Copy every line from the records that holds the word "toolbar".

Pixel coordinate grounding data

=== Begin Enclosure ===

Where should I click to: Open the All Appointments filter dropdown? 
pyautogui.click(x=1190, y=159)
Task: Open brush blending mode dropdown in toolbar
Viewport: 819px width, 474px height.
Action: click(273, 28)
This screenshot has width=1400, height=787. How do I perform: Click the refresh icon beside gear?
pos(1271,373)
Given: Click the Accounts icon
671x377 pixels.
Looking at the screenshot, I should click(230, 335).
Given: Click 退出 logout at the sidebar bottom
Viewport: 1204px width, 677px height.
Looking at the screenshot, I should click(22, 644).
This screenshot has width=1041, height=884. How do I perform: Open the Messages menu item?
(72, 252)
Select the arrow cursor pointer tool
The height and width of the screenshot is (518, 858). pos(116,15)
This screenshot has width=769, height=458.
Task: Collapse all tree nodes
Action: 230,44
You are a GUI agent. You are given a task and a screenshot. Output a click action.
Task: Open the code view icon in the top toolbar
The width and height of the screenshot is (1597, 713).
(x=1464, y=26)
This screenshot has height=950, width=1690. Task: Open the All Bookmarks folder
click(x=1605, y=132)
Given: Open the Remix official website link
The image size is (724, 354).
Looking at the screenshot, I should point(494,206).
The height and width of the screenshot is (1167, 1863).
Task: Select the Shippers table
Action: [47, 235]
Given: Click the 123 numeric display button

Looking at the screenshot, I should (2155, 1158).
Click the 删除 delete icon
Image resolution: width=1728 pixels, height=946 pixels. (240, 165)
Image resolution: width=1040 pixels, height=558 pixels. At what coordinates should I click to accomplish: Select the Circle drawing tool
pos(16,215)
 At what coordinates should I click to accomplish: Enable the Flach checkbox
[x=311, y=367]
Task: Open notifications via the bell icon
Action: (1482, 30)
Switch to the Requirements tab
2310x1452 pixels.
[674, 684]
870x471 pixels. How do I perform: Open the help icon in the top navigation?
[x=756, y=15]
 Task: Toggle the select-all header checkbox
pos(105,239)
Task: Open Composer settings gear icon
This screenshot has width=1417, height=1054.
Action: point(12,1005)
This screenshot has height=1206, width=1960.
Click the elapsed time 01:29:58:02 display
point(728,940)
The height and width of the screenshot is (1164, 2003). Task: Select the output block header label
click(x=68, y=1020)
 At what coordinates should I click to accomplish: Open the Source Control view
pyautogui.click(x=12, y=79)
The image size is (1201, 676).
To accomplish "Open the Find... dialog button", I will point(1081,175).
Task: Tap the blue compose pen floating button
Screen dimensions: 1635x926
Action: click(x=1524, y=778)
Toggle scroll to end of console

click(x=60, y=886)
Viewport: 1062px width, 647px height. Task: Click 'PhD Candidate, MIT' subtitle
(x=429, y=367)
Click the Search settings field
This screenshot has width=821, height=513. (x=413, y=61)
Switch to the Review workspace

=== End Enclosure ===

*FINISHED EXERCISE:*
Task: Open brush blending mode dropdown in toolbar
Task: Open the code view icon in the top toolbar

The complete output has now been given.